Where does the word "computer" appear in the entries below? Copy each line that holds it.

### Collected data
────────────────────────────────────────

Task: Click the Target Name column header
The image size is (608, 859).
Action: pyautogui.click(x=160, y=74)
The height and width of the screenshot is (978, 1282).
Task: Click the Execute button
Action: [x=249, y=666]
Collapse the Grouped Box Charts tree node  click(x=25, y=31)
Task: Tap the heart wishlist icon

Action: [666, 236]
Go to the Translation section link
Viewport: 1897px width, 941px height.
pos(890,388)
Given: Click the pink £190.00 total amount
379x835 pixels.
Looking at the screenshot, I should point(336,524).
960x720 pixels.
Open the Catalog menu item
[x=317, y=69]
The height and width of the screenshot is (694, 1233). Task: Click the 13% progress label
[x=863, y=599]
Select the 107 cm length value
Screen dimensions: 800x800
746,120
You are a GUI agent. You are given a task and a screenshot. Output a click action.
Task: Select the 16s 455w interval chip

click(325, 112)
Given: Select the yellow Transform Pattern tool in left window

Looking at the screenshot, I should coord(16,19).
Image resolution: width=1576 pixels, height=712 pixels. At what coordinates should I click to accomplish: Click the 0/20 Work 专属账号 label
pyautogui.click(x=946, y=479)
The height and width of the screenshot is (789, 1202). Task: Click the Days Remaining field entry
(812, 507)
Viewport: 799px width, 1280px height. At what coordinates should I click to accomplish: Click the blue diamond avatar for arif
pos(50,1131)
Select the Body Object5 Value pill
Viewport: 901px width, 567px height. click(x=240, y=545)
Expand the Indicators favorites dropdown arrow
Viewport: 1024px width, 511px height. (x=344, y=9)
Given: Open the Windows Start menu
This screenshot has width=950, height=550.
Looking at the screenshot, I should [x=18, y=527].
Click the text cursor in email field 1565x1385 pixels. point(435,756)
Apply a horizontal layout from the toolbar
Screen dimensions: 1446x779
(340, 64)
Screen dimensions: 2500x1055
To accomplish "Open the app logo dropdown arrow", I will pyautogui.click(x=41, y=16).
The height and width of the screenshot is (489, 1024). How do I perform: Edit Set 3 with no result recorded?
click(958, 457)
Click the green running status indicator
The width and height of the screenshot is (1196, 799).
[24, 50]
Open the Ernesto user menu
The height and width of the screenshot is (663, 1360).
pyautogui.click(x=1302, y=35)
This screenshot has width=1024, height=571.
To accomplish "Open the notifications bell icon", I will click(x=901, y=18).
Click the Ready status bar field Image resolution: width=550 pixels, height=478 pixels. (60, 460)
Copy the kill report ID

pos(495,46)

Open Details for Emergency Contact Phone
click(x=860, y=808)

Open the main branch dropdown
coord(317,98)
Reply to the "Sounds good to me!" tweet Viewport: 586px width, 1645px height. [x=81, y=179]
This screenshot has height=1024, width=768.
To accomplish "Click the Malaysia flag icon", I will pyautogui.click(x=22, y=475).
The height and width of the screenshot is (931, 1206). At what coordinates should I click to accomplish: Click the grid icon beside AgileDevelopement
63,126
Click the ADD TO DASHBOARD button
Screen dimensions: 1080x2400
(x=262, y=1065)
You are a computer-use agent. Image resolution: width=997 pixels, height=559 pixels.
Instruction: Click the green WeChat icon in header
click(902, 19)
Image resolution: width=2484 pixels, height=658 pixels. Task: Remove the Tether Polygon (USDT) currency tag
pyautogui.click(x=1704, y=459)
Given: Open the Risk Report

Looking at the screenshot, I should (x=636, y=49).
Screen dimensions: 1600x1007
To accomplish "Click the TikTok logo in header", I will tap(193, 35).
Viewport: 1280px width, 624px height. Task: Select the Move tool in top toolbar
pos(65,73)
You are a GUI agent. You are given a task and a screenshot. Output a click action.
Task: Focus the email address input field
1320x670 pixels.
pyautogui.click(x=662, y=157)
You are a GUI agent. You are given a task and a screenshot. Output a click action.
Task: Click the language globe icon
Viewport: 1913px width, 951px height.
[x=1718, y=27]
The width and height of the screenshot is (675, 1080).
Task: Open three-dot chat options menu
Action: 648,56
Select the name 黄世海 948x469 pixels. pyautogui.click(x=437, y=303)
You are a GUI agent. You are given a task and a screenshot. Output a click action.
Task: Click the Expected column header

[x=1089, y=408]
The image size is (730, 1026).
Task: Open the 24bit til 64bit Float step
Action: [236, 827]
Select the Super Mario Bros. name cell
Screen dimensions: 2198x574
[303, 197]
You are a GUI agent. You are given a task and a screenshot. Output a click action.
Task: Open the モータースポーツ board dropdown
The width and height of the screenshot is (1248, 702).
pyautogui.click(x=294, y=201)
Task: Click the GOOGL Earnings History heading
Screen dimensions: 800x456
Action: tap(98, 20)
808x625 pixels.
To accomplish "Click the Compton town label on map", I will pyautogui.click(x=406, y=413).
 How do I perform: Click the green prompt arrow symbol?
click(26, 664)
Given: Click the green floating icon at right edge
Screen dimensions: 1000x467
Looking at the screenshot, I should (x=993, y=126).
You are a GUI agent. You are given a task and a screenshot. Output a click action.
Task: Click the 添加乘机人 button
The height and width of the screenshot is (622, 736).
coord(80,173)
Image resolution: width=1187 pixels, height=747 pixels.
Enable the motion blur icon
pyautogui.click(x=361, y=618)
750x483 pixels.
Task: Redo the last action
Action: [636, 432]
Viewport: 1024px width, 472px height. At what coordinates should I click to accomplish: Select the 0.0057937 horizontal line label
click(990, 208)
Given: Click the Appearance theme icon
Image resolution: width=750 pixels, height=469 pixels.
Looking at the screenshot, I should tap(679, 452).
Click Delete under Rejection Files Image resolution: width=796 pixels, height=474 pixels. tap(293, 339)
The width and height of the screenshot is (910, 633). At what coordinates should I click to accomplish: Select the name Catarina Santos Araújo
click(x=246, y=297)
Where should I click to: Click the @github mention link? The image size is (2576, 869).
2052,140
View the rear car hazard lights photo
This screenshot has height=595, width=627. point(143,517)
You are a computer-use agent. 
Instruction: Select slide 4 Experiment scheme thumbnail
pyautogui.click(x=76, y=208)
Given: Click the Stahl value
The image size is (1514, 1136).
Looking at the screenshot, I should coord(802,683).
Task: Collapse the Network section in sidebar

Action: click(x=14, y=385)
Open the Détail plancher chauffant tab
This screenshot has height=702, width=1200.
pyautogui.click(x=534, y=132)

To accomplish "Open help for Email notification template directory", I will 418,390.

────────────────────────────────────────

### Result of this exercise
You are a computer-use agent. Image resolution: width=997 pixels, height=559 pixels.
You are a computer-use agent. 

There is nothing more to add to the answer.